• **ASSIGNMENT**
Please convert the lines from the one with "What do you see at coordinates (112, 460)" up to and including the one with "coordinates (253, 834)." into a JSON list of strings, one string per line, omitting any blank lines.

• **RECORDS PROVIDED**
******

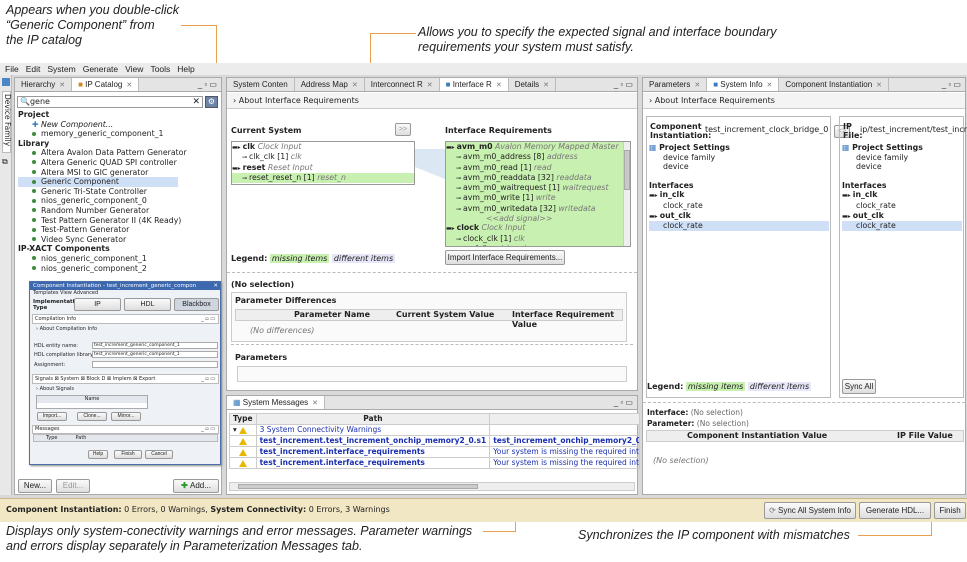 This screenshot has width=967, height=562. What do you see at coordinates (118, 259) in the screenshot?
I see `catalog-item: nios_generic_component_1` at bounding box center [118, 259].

******

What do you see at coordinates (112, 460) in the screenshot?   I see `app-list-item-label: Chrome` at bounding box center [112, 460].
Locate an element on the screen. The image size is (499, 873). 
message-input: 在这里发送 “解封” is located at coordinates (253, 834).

******

• **EXERCISE ANSWER**
[
  "What do you see at coordinates (112, 460) in the screenshot?   I see `app-list-item-label: Chrome` at bounding box center [112, 460].",
  "Locate an element on the screen. The image size is (499, 873). ",
  "message-input: 在这里发送 “解封” is located at coordinates (253, 834)."
]